Reputation: 1781
I have this cmdlet: (stripped down)
[CmdletBinding()]
Function Add-DatabaseUser()
{
Param([string]$LogonName, [string]$UserName, [switch]$FullAccess)
Write-Output($LogonName)
Write-Output($UserName)
Write-Output($FullAccess)
}
Is it possible to pipe something like an array of arrays to this cmdlet like this:
$users = @(
@('user1', 'user1', $true),
@('user2', 'user2', $false),
@('user3', 'user4', $true),
@('user4', 'user4', $true)
)
$users | Add-DatabaseUser
Rather than doing 4 individual calls to the cmdlet?
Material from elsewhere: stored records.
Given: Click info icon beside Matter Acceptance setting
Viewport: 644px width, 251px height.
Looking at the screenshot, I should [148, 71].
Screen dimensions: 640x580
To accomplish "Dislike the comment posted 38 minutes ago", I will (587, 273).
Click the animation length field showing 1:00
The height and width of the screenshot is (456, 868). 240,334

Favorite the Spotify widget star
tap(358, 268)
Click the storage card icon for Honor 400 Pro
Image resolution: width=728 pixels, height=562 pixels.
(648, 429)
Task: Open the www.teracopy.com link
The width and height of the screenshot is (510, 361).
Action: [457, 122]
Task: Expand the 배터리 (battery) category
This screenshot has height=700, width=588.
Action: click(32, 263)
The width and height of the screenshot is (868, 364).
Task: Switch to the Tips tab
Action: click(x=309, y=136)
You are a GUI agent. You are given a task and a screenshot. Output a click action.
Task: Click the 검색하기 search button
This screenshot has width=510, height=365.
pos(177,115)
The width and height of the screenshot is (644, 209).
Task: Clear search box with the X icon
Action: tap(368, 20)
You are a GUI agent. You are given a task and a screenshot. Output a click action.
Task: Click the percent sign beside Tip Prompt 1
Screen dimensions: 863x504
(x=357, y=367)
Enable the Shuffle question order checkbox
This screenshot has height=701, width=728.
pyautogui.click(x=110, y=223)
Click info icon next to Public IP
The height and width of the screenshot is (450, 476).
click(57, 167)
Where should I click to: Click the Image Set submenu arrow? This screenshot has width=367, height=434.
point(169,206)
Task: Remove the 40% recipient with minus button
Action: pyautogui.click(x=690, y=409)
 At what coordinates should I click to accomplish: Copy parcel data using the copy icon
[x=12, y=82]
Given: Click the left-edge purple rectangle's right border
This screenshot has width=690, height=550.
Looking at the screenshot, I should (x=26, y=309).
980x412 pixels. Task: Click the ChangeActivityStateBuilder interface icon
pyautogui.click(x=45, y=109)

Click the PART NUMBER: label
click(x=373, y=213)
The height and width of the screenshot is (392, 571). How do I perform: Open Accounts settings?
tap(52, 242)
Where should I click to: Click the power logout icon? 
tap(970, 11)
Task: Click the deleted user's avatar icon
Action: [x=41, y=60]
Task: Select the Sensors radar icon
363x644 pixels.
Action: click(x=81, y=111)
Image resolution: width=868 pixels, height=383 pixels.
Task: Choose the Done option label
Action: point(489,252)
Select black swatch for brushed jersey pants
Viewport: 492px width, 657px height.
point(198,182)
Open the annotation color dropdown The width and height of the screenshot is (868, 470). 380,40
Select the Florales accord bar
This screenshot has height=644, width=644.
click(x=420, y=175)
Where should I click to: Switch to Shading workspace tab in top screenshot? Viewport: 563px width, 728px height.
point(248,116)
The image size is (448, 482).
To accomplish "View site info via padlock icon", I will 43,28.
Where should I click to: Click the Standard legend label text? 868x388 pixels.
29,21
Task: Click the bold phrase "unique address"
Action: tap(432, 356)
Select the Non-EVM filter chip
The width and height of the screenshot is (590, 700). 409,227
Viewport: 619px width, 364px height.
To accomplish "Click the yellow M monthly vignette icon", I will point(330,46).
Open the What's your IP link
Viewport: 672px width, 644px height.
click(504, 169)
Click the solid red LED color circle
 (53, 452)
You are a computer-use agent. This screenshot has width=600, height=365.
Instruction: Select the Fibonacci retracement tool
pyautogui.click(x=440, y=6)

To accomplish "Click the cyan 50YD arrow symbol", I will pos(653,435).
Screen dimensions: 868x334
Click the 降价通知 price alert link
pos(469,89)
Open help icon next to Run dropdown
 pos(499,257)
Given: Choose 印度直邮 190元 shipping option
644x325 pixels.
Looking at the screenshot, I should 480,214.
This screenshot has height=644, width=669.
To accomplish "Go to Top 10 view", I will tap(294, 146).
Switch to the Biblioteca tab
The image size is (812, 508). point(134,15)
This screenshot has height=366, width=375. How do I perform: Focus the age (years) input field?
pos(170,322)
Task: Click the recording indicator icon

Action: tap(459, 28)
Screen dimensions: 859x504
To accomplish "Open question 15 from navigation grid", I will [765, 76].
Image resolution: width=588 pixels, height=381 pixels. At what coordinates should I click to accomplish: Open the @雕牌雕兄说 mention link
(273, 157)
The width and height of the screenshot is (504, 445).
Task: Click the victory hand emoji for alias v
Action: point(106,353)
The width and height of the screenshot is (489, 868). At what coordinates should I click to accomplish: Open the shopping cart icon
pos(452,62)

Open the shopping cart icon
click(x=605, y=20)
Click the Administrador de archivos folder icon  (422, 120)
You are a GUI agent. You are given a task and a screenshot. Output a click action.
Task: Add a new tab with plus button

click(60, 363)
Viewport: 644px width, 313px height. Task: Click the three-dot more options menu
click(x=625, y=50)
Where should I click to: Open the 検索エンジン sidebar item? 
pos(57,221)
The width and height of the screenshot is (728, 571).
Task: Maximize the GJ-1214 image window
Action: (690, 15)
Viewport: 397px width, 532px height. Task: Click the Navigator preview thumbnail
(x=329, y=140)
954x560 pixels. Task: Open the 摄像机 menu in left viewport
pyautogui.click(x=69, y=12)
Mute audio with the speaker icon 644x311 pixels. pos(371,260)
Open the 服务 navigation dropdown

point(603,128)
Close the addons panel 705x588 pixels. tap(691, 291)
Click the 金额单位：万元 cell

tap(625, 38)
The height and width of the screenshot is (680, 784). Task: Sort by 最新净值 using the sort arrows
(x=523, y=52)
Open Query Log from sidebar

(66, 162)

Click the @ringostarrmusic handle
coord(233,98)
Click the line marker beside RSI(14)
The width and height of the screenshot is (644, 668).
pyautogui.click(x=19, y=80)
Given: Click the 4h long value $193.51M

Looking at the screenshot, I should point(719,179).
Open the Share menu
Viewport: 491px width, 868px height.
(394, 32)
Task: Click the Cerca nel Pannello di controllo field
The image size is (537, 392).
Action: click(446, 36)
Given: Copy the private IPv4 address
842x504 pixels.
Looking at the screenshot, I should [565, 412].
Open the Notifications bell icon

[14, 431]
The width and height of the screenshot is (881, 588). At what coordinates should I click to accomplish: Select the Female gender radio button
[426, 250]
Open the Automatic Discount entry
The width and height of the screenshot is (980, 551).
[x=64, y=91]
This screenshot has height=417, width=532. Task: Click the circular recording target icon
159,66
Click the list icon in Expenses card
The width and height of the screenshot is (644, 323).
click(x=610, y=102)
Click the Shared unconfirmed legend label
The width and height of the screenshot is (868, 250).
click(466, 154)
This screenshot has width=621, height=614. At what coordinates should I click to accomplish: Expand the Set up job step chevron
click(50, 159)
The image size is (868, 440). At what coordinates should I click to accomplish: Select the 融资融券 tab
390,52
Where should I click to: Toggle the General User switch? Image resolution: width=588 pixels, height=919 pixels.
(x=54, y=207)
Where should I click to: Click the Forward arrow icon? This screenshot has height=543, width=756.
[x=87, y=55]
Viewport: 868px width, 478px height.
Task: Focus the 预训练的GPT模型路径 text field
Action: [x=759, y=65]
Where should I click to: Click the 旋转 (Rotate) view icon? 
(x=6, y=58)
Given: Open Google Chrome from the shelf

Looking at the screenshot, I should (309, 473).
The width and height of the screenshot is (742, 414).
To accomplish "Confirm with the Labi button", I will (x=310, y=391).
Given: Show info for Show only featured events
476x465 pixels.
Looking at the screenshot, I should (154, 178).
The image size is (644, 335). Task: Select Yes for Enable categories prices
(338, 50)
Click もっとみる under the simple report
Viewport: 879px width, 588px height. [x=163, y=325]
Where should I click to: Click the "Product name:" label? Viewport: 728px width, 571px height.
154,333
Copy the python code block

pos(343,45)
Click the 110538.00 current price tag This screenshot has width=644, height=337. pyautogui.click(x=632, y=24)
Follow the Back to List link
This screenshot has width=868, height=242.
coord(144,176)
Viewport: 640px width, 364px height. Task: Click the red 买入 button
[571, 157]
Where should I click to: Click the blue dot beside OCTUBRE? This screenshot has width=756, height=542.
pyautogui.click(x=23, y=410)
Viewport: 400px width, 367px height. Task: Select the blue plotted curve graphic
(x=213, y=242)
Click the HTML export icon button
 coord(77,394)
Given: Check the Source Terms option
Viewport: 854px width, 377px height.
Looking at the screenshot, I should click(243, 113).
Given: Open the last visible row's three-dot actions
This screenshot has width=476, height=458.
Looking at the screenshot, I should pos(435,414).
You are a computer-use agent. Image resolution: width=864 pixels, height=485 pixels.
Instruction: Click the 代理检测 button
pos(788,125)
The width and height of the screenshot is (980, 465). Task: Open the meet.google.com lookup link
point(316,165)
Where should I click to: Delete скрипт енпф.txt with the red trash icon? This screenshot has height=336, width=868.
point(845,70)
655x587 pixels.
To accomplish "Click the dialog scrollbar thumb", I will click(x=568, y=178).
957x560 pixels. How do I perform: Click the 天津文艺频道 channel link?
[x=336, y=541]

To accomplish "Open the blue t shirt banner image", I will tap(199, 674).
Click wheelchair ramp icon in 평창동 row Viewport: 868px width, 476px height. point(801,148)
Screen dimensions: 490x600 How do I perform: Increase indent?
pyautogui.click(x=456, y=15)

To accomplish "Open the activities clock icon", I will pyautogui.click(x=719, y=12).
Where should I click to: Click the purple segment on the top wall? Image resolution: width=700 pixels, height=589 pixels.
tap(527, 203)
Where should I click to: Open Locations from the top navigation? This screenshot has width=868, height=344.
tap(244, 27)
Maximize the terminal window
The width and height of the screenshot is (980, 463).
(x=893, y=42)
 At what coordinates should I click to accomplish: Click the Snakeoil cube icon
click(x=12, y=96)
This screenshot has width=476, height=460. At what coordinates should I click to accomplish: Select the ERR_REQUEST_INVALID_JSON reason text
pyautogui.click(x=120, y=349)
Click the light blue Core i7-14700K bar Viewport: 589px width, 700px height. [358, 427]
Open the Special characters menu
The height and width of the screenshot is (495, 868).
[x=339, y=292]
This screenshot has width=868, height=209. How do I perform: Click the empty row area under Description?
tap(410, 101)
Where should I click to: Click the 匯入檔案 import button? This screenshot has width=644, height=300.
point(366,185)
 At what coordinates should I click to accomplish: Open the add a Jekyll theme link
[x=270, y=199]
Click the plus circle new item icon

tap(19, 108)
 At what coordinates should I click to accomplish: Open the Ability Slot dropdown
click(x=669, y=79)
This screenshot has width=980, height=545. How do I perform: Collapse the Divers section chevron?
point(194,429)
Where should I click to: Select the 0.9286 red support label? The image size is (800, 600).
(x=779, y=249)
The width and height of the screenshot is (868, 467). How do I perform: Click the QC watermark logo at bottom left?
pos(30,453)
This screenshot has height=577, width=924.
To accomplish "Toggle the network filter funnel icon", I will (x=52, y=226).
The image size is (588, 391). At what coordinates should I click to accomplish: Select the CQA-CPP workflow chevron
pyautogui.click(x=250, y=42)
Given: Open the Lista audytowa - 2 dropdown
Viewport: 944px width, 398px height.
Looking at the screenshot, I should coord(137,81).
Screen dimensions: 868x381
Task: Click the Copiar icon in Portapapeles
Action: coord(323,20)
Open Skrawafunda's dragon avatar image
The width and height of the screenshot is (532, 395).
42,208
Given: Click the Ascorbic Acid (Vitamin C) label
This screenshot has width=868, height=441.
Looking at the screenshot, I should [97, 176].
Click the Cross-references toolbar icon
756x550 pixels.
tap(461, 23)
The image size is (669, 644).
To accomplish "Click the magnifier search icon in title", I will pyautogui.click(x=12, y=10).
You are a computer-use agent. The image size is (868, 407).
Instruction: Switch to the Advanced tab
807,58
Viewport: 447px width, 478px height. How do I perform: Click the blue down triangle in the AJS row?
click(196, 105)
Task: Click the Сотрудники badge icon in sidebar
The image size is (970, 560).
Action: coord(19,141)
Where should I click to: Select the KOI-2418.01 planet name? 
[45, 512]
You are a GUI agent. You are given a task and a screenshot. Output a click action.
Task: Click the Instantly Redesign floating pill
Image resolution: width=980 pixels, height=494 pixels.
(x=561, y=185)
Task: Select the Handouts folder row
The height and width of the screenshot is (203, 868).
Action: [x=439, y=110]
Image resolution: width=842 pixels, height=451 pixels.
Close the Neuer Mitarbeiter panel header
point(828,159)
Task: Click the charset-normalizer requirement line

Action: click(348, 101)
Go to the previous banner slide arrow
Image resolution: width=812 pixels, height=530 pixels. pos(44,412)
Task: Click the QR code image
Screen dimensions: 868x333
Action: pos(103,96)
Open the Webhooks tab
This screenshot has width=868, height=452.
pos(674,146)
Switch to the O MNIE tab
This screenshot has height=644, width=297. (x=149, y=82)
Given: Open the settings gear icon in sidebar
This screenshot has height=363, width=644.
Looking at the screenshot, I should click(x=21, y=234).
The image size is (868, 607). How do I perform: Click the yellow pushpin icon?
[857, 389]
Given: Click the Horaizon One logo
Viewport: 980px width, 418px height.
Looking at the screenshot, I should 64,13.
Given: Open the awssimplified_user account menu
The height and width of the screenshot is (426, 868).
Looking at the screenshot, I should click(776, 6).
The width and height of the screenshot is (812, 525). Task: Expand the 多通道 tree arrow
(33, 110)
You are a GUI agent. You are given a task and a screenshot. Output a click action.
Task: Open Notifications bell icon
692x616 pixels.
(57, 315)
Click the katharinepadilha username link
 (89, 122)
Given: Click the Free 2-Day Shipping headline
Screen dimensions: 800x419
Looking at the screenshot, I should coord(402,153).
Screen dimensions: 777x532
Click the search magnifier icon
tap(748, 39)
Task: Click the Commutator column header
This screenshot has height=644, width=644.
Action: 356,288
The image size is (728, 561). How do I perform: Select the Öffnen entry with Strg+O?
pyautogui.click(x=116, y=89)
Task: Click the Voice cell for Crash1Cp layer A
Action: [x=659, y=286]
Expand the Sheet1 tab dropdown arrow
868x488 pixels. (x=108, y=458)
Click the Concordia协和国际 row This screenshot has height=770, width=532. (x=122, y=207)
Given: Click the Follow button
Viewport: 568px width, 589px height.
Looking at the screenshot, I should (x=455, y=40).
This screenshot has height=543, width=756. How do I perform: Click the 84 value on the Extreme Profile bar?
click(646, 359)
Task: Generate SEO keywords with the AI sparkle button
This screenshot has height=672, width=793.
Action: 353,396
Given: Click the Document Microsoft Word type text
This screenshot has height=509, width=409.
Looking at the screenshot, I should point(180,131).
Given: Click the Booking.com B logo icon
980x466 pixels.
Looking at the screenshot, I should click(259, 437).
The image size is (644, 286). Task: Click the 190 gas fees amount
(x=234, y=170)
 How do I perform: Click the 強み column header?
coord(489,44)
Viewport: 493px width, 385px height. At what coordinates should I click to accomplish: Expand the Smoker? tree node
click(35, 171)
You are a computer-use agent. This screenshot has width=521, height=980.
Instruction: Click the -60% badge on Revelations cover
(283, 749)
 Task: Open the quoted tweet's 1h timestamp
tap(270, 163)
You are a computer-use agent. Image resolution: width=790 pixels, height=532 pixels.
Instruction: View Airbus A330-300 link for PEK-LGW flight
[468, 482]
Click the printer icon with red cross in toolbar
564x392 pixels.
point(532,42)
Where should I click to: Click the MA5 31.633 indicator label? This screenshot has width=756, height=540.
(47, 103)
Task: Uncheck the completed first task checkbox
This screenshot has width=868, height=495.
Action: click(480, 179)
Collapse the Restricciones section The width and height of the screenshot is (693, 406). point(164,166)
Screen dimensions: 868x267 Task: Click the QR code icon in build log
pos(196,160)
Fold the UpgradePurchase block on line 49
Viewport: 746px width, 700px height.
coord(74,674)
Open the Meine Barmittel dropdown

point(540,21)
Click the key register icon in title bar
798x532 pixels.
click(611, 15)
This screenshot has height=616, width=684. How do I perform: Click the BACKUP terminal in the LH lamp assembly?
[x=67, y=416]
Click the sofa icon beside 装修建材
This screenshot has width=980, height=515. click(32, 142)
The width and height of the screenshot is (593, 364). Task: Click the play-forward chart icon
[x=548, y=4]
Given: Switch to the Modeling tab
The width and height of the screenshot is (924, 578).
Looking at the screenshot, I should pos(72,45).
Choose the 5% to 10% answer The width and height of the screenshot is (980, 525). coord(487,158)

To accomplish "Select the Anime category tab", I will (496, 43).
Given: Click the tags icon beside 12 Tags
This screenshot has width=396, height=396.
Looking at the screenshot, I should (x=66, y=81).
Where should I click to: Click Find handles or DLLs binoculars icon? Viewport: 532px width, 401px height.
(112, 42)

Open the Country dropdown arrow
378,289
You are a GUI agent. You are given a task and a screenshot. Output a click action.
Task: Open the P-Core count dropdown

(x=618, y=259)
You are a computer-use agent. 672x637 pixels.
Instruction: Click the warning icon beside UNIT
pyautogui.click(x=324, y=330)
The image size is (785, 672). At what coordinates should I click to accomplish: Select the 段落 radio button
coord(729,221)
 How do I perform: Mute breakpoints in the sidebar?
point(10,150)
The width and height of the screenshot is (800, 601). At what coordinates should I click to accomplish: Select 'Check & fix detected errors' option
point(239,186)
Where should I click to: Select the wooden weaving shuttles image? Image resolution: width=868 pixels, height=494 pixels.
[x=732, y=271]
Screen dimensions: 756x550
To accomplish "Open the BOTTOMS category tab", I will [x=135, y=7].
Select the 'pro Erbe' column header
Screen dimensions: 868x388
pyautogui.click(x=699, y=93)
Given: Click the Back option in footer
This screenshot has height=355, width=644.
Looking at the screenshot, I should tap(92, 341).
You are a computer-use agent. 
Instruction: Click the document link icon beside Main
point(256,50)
Add-DatabaseUser 'user1' 'user1' $true
Add-DatabaseUser 'user2' 'user2' $false
# etc.
Update:
I've followed Richards advice and created something to test the piped input, but something isn't right. Code below: (I've added ValueFromPipelineByPropertyName = true
to all parameters in the cmdlet)
$users = @(
@{LogonName='user1'; UserName='user1'; FullAccess=$false},
@{LogonName='user2'; UserName='user2'; FullAccess=$false}
)
$users | Add-DatabaseUser
This gives the following output:
System.Collections.HashTable
System.Collections.HashTable
True
System.Collections.HashTable
System.Collections.HashTable
False
Upvotes: 0
Views: 998
Reputation: 108975
Yes.
You need to set the ValueFromPipelineByPropertyName
value for the parameter.
For example, from about_Functions_Advanced_Parameters
Param
(
[parameter(Mandatory=$true,
ValueFromPipelineByPropertyName=$true)]
[String[]]
$ComputerName,
…
)
With that definition, $ComputerName
will be set from a property of that name on the object in the pipeline. (It will also match based on parameter name aliases.)